- **RECORDS SHOWN**

#####

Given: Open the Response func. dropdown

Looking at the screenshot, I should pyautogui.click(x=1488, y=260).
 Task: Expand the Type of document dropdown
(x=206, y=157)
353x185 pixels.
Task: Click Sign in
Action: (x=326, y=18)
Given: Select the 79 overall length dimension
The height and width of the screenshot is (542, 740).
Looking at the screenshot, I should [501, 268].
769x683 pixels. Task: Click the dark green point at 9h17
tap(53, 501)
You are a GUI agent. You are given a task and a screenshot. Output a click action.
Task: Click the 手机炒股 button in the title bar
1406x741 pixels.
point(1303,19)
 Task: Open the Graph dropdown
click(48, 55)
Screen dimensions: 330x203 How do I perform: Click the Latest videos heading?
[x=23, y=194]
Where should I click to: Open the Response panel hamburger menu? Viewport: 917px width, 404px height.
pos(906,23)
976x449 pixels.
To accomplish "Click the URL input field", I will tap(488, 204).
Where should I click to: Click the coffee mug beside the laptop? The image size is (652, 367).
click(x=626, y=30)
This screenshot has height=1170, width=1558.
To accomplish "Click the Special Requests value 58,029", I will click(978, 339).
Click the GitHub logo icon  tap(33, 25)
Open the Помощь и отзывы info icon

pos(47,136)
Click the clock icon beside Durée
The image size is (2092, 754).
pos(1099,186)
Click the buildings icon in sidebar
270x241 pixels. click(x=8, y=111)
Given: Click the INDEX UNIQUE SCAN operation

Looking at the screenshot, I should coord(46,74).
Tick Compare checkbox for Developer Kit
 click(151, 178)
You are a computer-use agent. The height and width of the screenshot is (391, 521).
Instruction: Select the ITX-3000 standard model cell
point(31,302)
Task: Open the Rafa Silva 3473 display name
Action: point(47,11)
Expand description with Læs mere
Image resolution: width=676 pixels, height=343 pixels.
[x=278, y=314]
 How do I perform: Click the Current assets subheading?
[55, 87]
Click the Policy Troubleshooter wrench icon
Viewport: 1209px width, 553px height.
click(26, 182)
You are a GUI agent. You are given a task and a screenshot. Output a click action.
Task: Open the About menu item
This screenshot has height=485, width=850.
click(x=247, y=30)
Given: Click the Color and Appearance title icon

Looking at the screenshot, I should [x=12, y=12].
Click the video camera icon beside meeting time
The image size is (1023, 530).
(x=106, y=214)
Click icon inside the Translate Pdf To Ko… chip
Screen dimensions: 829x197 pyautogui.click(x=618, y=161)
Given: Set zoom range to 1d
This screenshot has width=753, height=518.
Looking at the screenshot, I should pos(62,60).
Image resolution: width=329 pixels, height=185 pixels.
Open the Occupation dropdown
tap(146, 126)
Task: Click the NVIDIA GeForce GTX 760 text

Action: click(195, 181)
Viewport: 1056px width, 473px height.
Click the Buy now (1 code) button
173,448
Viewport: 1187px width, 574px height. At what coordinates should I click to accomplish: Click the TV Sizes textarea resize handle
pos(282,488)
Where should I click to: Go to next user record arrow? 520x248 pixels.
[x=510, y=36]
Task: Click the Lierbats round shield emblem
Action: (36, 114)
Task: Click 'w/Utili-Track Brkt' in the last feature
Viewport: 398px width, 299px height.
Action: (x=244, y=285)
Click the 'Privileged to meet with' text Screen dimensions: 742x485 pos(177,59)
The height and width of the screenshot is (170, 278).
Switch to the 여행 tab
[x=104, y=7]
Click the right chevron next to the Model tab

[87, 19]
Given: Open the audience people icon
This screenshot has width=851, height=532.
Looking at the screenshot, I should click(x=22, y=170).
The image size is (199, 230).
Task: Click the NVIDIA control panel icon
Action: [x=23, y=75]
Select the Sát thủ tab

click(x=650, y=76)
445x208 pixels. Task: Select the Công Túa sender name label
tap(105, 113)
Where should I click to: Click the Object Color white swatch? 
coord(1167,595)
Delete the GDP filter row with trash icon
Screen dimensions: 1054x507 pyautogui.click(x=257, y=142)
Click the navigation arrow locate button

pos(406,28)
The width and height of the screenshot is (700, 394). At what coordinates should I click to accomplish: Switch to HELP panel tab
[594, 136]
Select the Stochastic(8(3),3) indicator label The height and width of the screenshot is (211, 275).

#####

- **WHAT THE TASK ASKS**
When the word "will" appears in a line of the listing, copy that line.

- **RESPONSE BOX**
To accomplish "Click the URL input field", I will tap(488, 204).
To accomplish "Click the Special Requests value 58,029", I will click(978, 339).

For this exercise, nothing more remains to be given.